Please repeat each line from the one holding "Task: Open the" through the final line of the data, exactly as it stands, with no pictures.

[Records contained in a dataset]
↓

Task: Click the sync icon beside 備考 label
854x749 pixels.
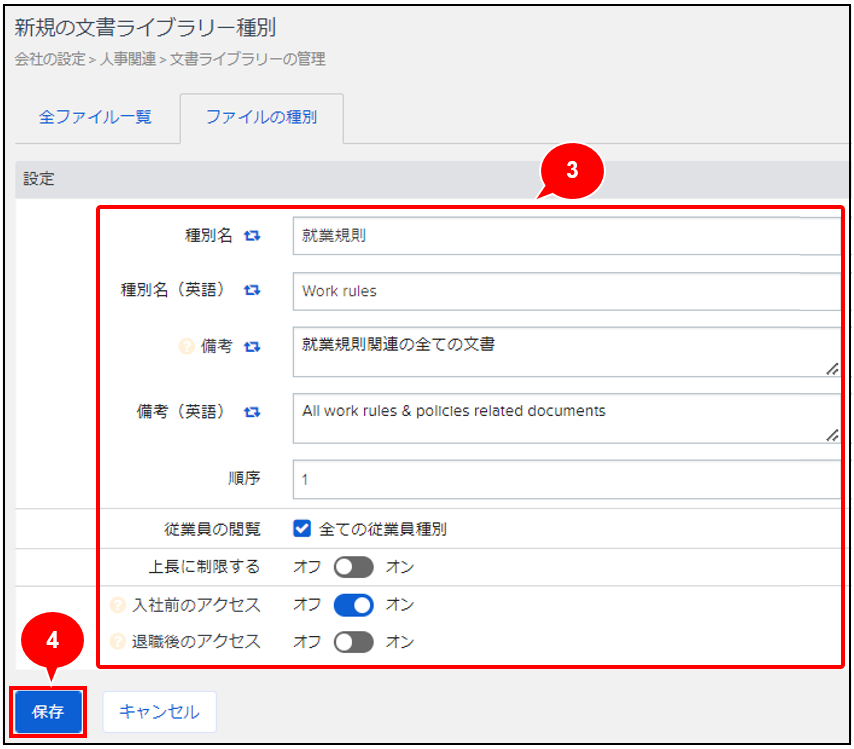Action: click(252, 346)
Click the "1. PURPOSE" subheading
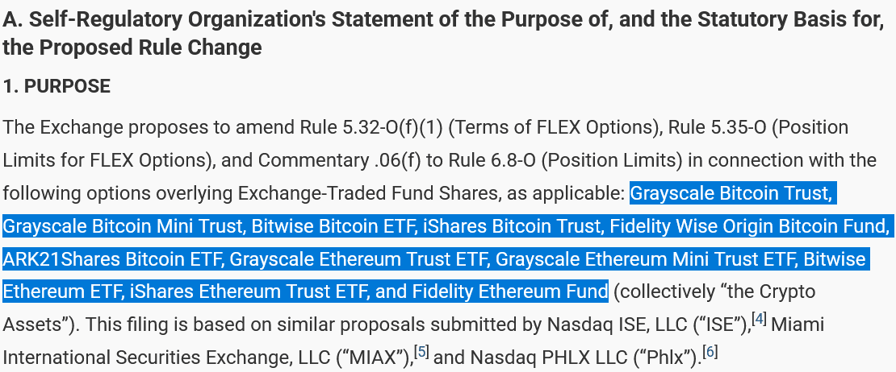 click(57, 86)
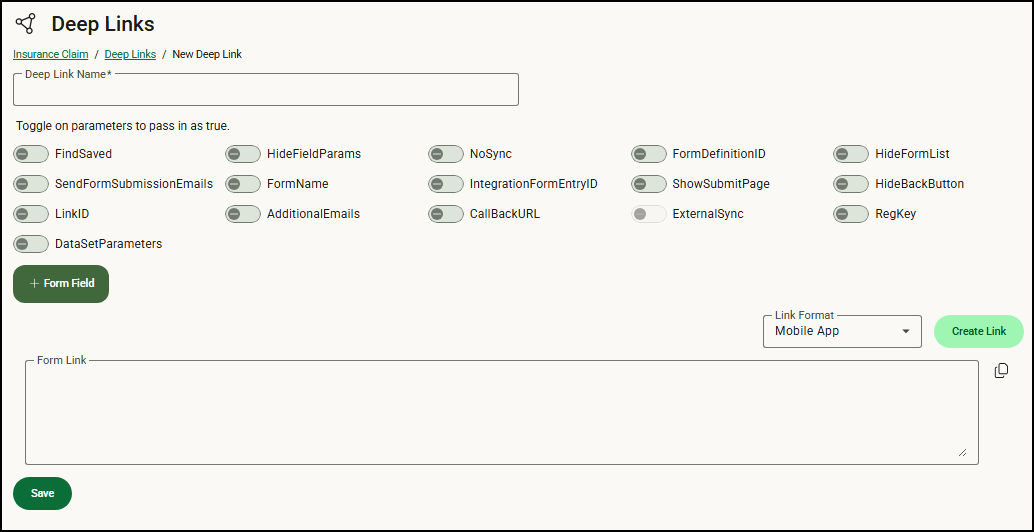Screen dimensions: 1034x532
Task: Click the Deep Links share icon
Action: [26, 23]
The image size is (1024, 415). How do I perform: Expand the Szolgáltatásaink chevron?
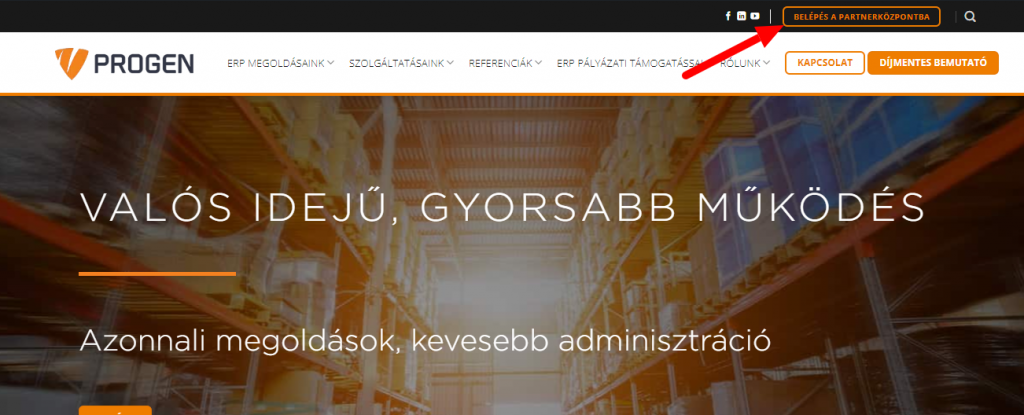[451, 63]
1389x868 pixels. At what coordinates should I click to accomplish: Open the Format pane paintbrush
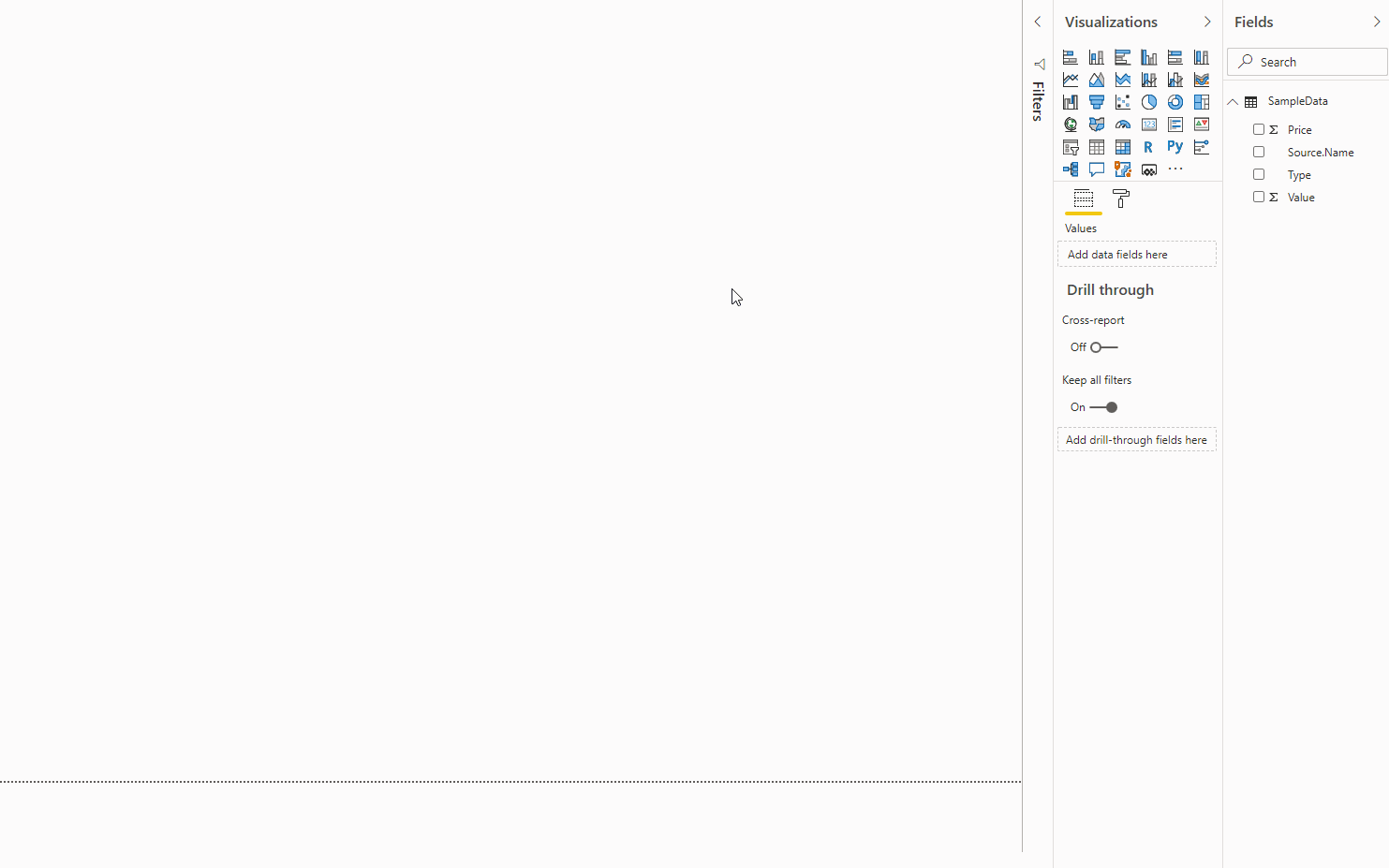point(1120,199)
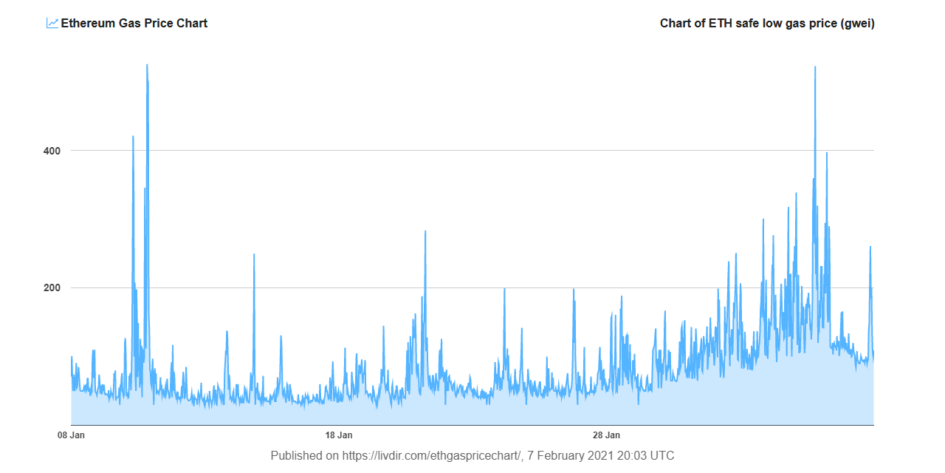Click the highest peak on the chart's right side
945x473 pixels.
click(815, 69)
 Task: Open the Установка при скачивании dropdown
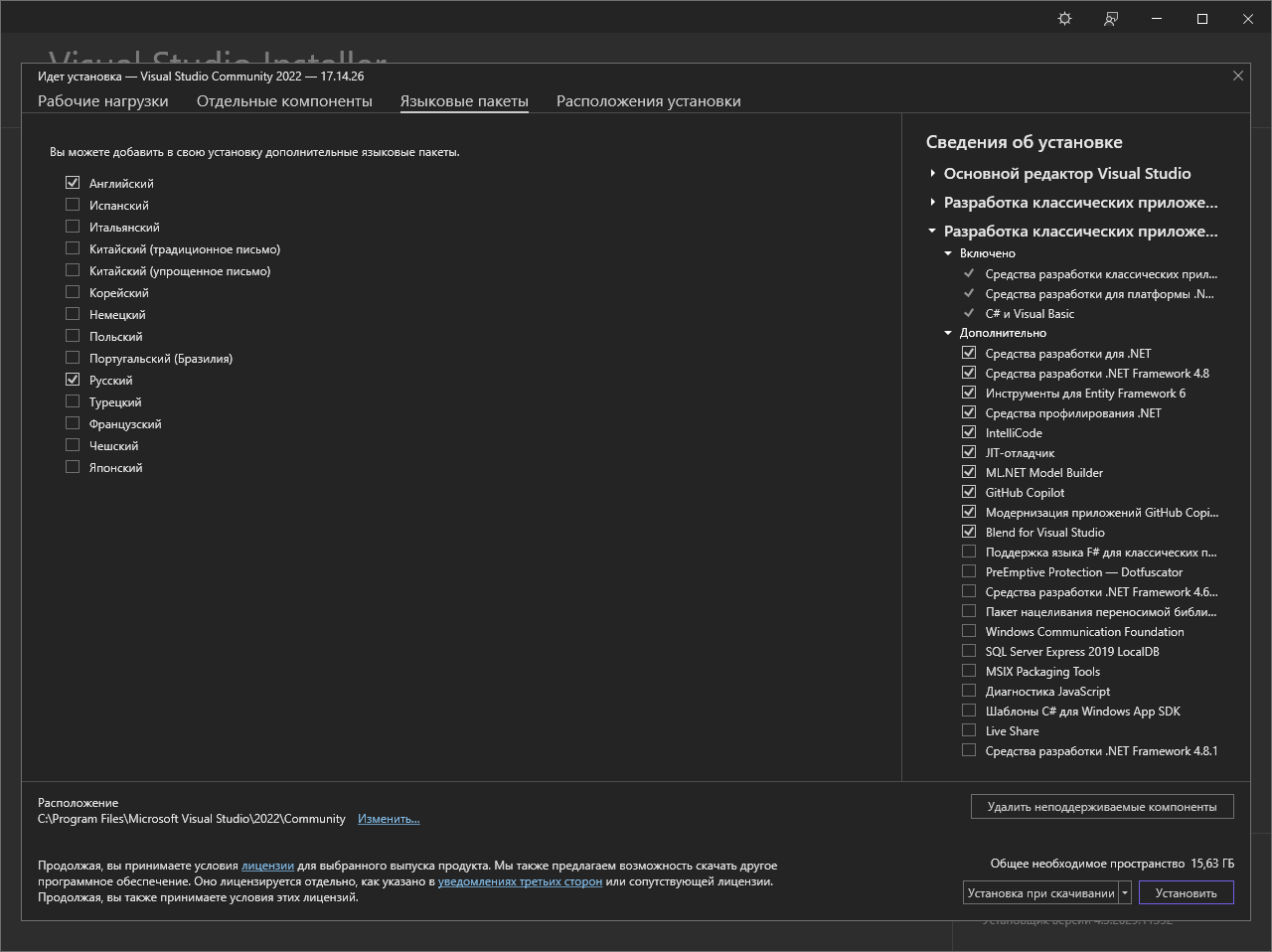[x=1040, y=892]
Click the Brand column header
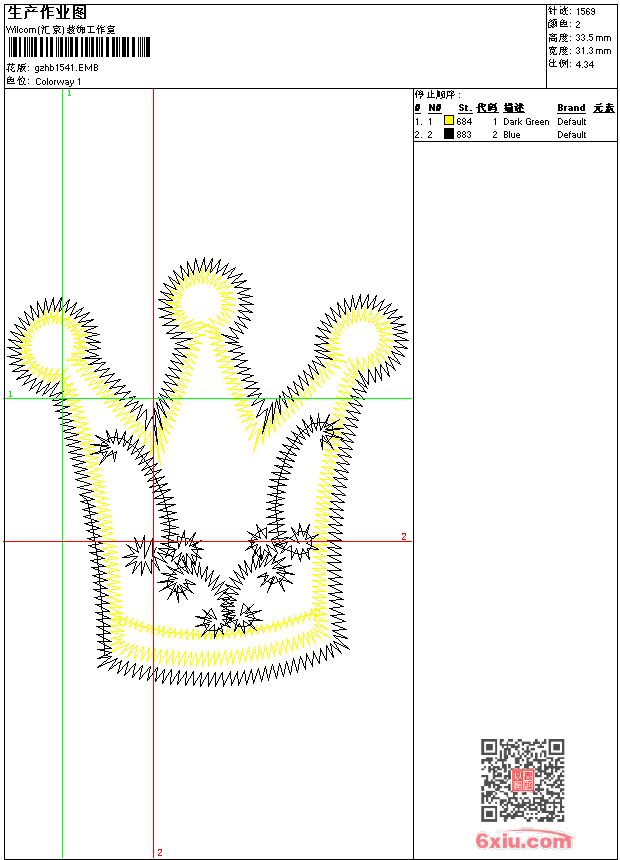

↑

[WRITTEN ANSWER]
 Task: Open the Установка при скачивании dropdown
[x=1040, y=892]
Click the Brand column header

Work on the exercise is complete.